Hacker News new | ask | show | jobs
by ozim 387 days ago
In the article author writes about linq.js that he is not maintaining anymore but someone forked it.

I guess this library will at some point end up unmaintained after author is bored with it.

So I would not use it in any of my production code of a web app unless I get some problem I need to fix with this library specifically. Replacing all just because “it is faster” doesn’t seem good enough.

2 comments

As the saying goes: if you don't know if you need something or not, you probably don't need it. :)

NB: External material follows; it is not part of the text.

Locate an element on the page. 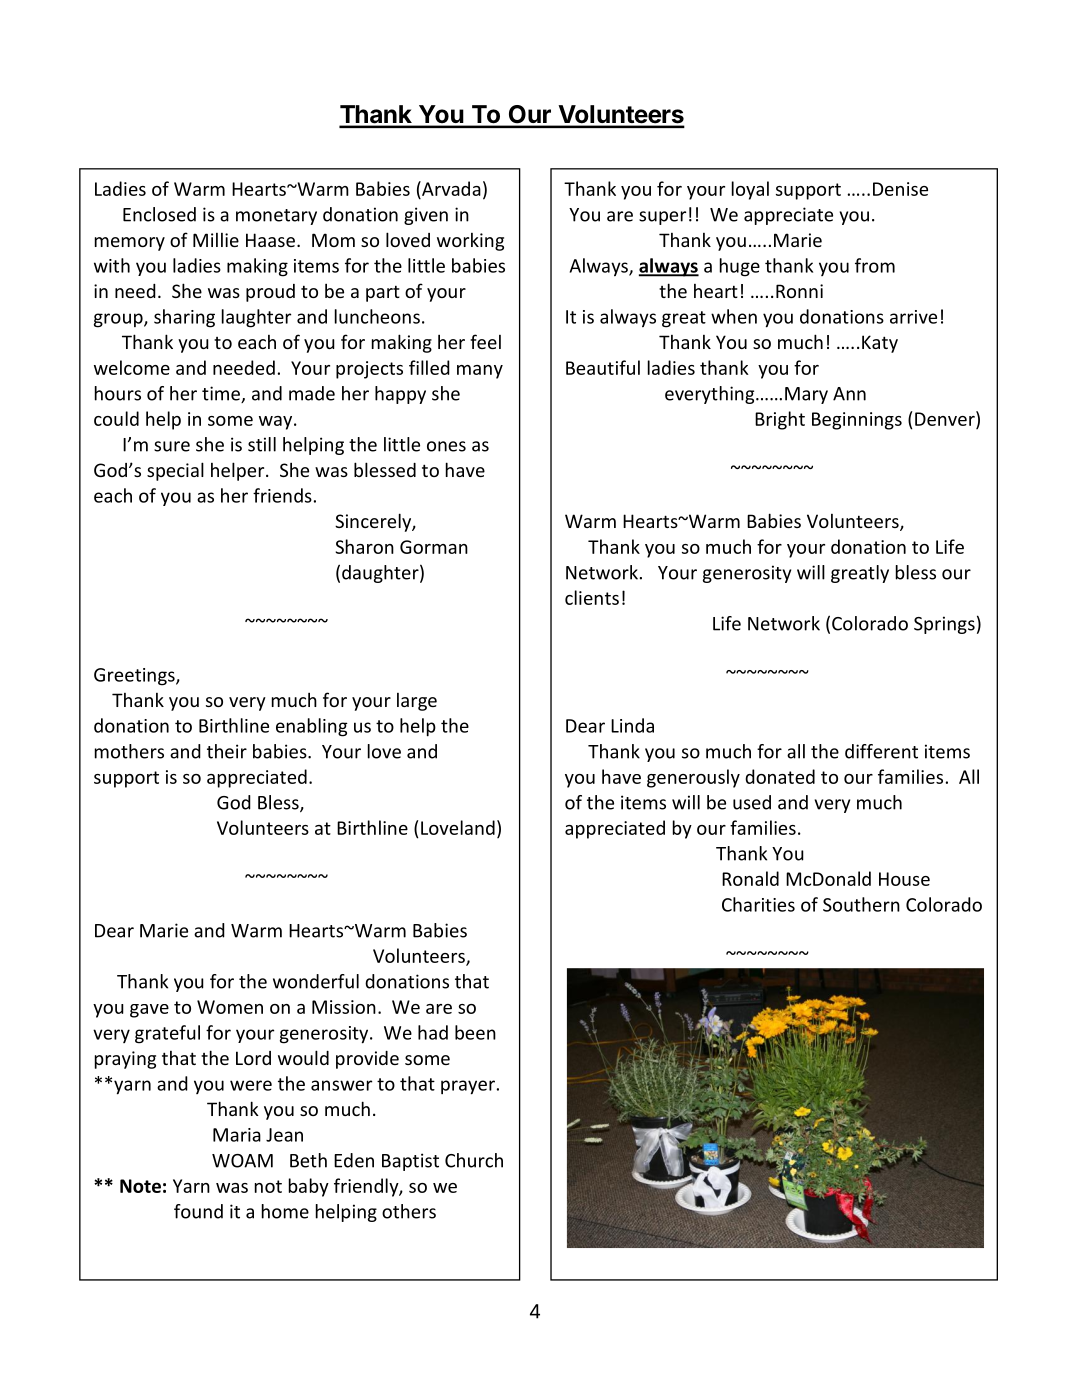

I have been using .NET (and LINQ) for many years on a daily basis, and I've yet to run into performance problems that can't be fixed by either rewriting the LINQ statement or do some other quick workarounds.

But will I try out ZLinq? Sure, but I won't create anything that depends on it.

I think many people don’t need to worry performance of reference type allocations vs value type.

I don’t mean to assume you do or do not need to worry about that consideration. But 99% of the code I’ve written does not need to be concerned about it.

It really depends on how simple / complex ZLinq is. Sometimes simple libraries are "done" and don't need constant updates.
Guy just published - definitely not finished. In 2-3 years after couple thousand people use it and bugs shake out it might be done.
It passes all of the tests for dotnets implementation of linq….

Seems pretty bug free for a first version.